Chinese market creates its first rich speculator

November 26, 1991|By Robert Benjamin | Robert Benjamin,Beijing Bureau of The Sun

SHANGHAI -- Yang Huaiding's nickname is "Millions," and he earned it the hard way: by using China's fledging securities markets to parlay a small nest egg into a relative fortune.

Portly and bespectacled, with a crop of badly cut hair, Mr. Yang, 42, is China's first successful independent bond and stock investor. His net worth now easily exceeds one million Chinese yuan (roughly $186,000). And his story would do justice to Horatio Alger.

A former steel worker, Mr. Yang started down the road to riches with his life savings of about $2,000 and what he calls "a primitive ambition" to make something of himself. He also had gained enough knowledge from reading U.S. financial texts to pioneer in spotting profitable cracks in China's immature securities markets.

"I am just a small pebble on the road to China becoming rich," he says with the sort of tongue-in-cheek self-effacement that remains politically necessary here. "From me as an individual, you can see the great changes taking place in China."

Among those changes is the opening of the year-old Shanghai Securities Exchange to foreign investors, who have recently been allowed for the first time to buy a limited number of shares in a state-run Chinese company.

Though the exchange is still far from an ideal market, foreign demand is so high that the first issue for foreigners is being touted at a 400 percent premium.

But that is light-years ahead of the state of China's financial markets when Mr. Yang began speculating in the mid-1980s by traveling to small towns near Shanghai to buy state bonds.

Rural bondholders, who had been forced to accept the paper in lieu of part of their salaries, were more than willing to sell at a steep discount. At the time, there were few secondary markets or even regulations governing such transactions.

But in savvy Shanghai, China's pre-communist financial capital, enough closet capitalists remained that streetside bond markets were blossoming. Every trip to the countryside netted Mr. Yang as much as $900.

By mid-1989, gray markets in the few stocks issued by Shanghai companies also were heating up. And Mr. Yang plunged his bond profits into some of the eight stocks that were eventually listed when the Shanghai exchange, China's first, opened in December 1990.
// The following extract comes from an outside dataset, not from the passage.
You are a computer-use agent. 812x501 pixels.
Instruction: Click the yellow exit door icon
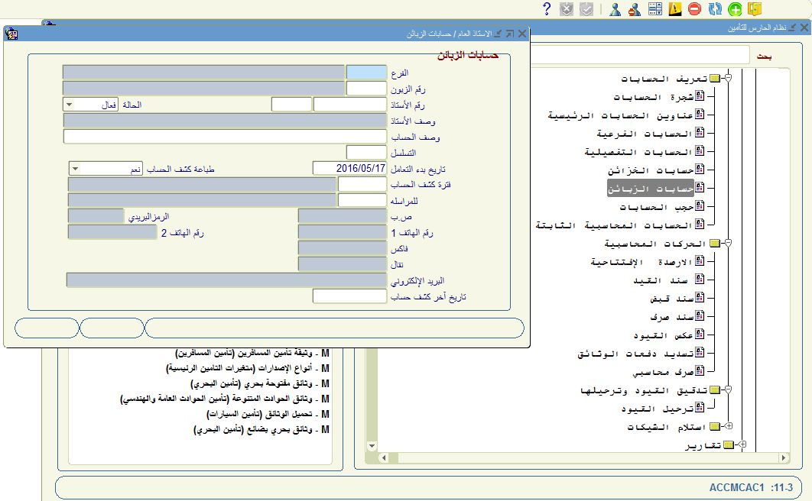755,9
If anything, Mr. Yang is a student of the psychology of Chinese consumers. He knew Chinese workers have been saving 40 percent of their salaries, savings now estimated to average a year's worth of consumption for every one of China's 1.1 billion residents. He also knew they had few places to invest that money.
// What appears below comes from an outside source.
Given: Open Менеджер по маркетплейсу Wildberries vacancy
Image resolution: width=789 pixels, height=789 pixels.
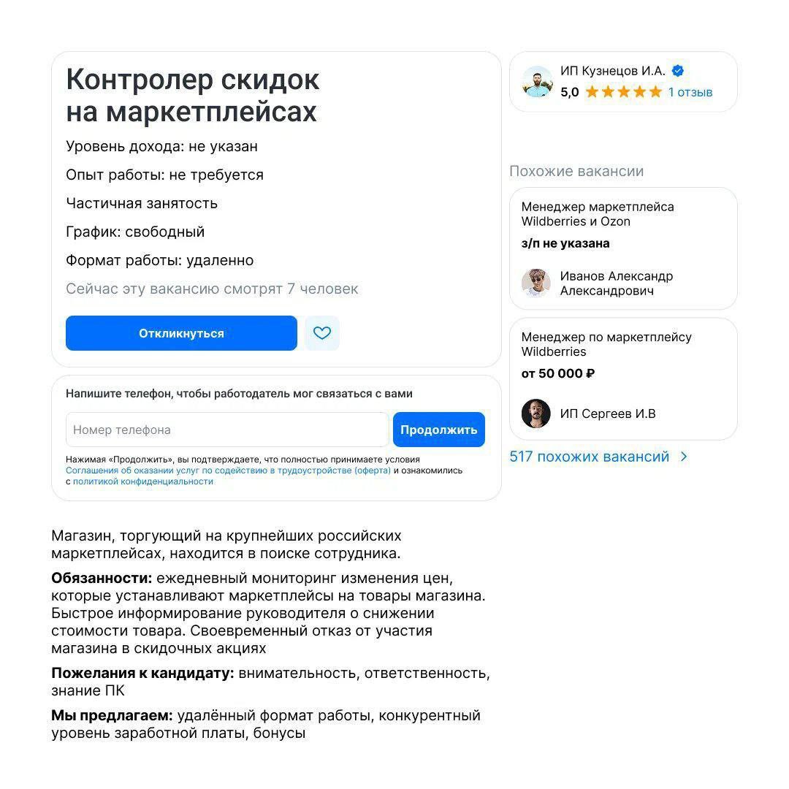Looking at the screenshot, I should coord(606,344).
So, as he expected, the Shanghai exchange took off like a rocket -- so much so that officials had to limit daily share price increases to 5 percent, then 3 percent and now 1 percent in an effort to control bullish speculators.

In the spring of this year, after his stock investments had grown bymore than 500 percent, Mr. Yang quietly began to sell off -- massive sales that prompted the market's first downturn but left him with huge profits.
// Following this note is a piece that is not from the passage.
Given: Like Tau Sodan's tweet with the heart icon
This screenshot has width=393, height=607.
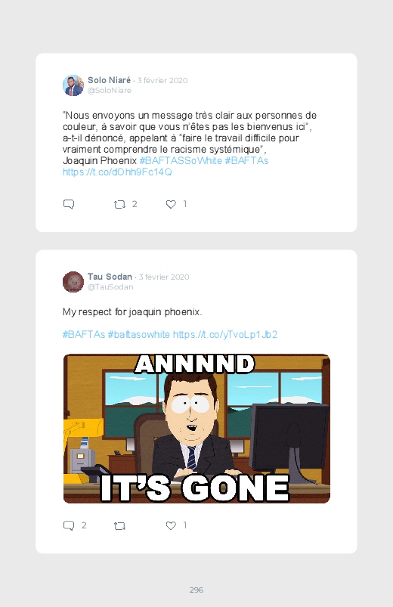Looking at the screenshot, I should click(171, 525).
"All those who buy stocks are fools," Mr. Yang says he learned in the process. "And I made a lot of money from those fools."

"Millions" Yang now sits in his ordinary two-room apartment in north Shanghai, charting the market's daily swings on his personal computer and waiting for the right time to reinvest.

He is so besieged by callers and letters asking for money and advice that he no longer goes to his small office, employing instead four friends to gather information for him. A beeper on his belt and a bright orange telephone at his side are his financial lifeline.

Mr. Yang may be on the sidelines, but an estimated 90,000 individual traders have taken up the slack. The Shanghai market's index, which began at 100, now stands at about 200. Daily bond and stock trading volume has reached about $6 million, and the total value of the 39 listed bonds and stocks has grown by 50 percent in the last year to reach more than $1.1 billion.

"Many investors, particularly young ones, don't have any concept of risk," says Wu Yalun, the exchange's assistant general manager. "We don't worry about too few investors. We worry about too many."

By international standards, the Shanghai exchange is deeply flawed. Market regulation is weak, China's corporate law undeveloped, firms'accounting practices shaky and their financial reports unreliable. One Chinese company, Shanghai Electric Vacuum, accounts for 80 percent of the market's total stock value.

For foreigners, there also is a risk from China's continuing devaluation of its state-controlled currency.

Despite these problems, foreign investors are lined up to jump in. "It's purely a speculative market, a small casino," says Frederick R. Burke, who watched the Shanghai market's development while based here with the U.S. law firm Baker & McKenzie. "But these aren't stupid people: They're aware of the risks and the big potential for profit."